SUPPLIED RECORDS
—————
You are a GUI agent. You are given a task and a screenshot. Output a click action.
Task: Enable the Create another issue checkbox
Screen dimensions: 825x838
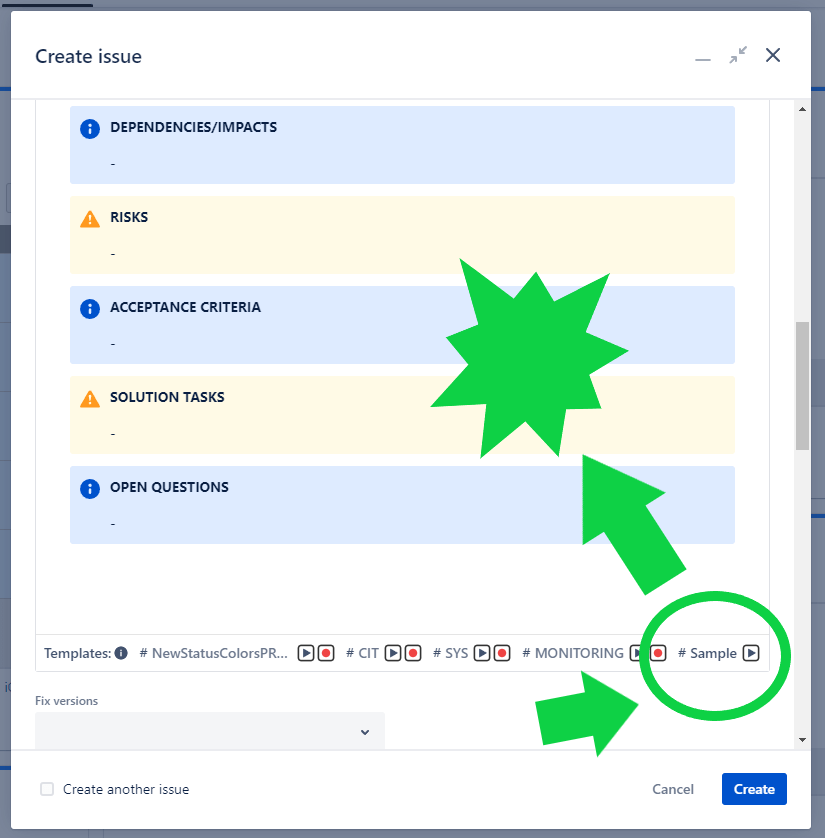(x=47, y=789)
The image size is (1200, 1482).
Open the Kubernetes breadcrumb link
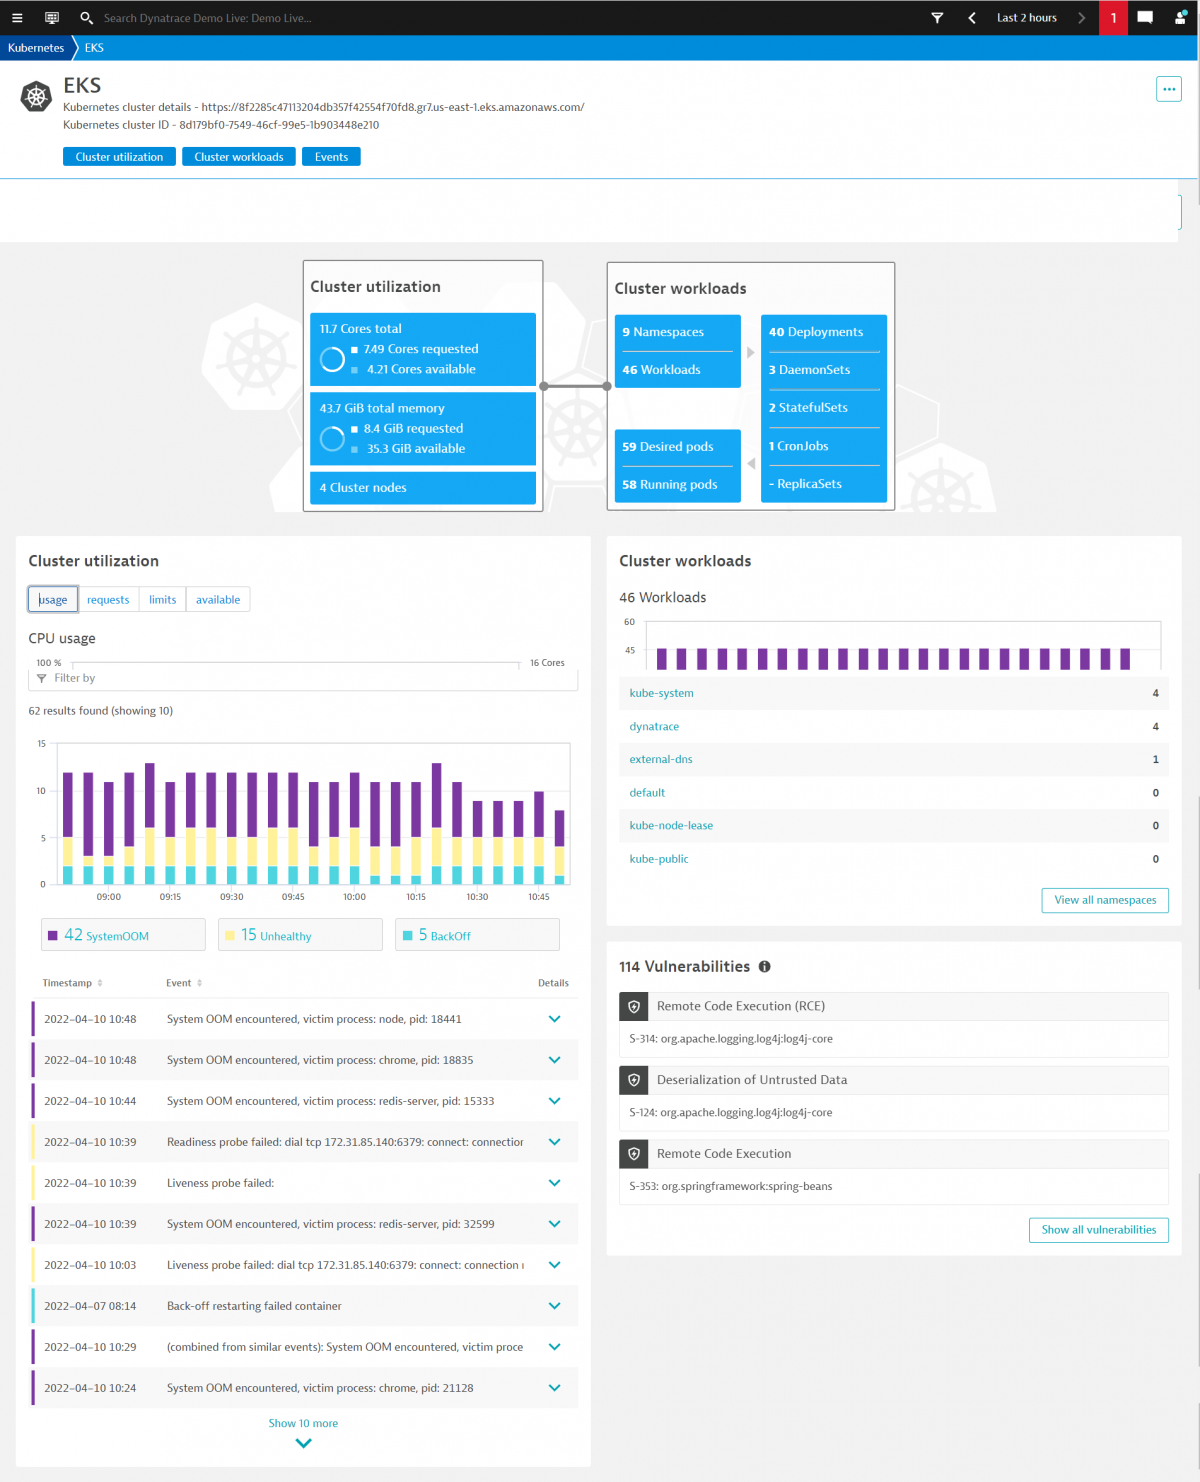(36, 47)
—————
WORK TO COMPLETE
Can you swap "checkbox" for "toggle switch" throughout the rows above, keep everything else the same, and leave the pictures out?

ANSWER TO THE TASK
You are a GUI agent. You are given a task and a screenshot. Output a click action.
Task: Enable the Create another issue toggle switch
Screen dimensions: 825x838
(x=47, y=789)
The image size is (1200, 1482).
Open the Kubernetes breadcrumb link
(36, 47)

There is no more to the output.